The old tale of ‘Boiling Frogs’ says that there are too basic ways to boil a frog. One, the frog is thrown into a boiling water pan. The frog jumps out one millisecond later. Close to first degree burns, but alive. And learns the lesson.

The second way is to put the frog in a pan with cold water, turn on the heat, slowly, and wait. The frog, the tale says, likes the warm bath at first, the cosiness of that lake around him, the delight of the warm feeling. So delighted the frog is that does not notice that the water gets warmer and warmer. And warmer. And hot and boiling. The rest is a funeral.

At some point of the heating up, the frog would have tried to resist and adapt. Maybe. After a tipping point, the original adaptation becomes a liability.

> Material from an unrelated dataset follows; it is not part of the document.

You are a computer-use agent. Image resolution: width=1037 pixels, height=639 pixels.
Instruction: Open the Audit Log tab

Welcome to the Slow Cooking School of Management. We sometimes don’t realize that adaptation and robustness and resilience may provide some sort of blindness. By the time we realize, it may be too late. The (management) pan may be full of warm cosy water. We don’t notice the heat. We are cooked. Some people are cooked in the 30s, some in their 40s, some later. All of them may have been very adaptive and resilient.

Most slow cooking is self-inflicted. We need organizational thermometers that tell us the changes in temperature. Waiting for the 100 degrees Celsius to turn up does not seem like a great strategy.

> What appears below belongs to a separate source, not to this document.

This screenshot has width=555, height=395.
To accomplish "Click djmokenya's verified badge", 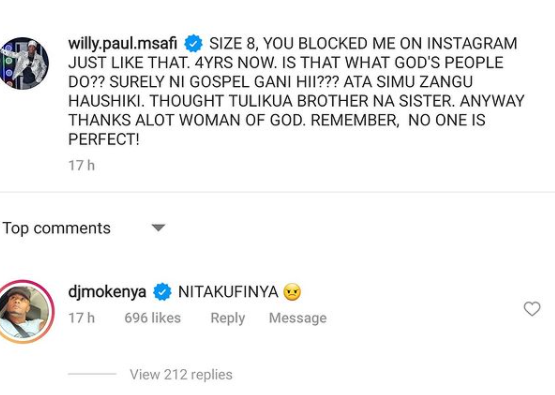I will coord(162,292).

In the land of prone-to-warm-water frogs, crisis is welcome. Stress to the system [1] must be welcome. Reboot mechanisms [2] as well. Nassim Taleb (I keep quoting) would say that then opposite to fragile is not robust or resilient. Actually he could not find a word, so he created ‘antifragile’: ‘things that gain from disorder’, as the subtitle of his book says. In his typical Taleb way he also says: ‘The fragile wants tranquility, the antifragile grows from disorder, and the robust doesn’t care too much’. That is the problem with robustness, including a ‘robust culture’; it turns us blind, complacent and insensitive.

Switching from frogs to cultures, for me, one of then most useful organizational thermometers are the Broken Windows that I have written about [3]. These are the relatively innocent failures in compliance, the not too strident signs of weak accountability, not life or death promises that are not kept, the windows a bit broke n that nobody fixes. These not so tragic, not so visible, not so disturbing signs of organizational graffiti and broken windows, flood the organization, one day at a time, without anybody bothering so much because, as we say, in the great scheme of things, these are not a big thing.

But these are degrees up and up in the thermometer. Actually, they are telling us that the patient has temperature. I know, I know, not sweating and shivering yet, so a little analgesic and a chicken soup may be just ok. Watch the funeral.

Apocalyptic? Tell that to the warmer frog.

We must have our own non negotiable. Still today I get pushed back on this language when we talk about ‘non negotiable behaviours’ in cultural programmes powered by Viral Change™ [4] . Well, I’ll keep the language. It’s a sort of thermometer. I will not compromise with fevers.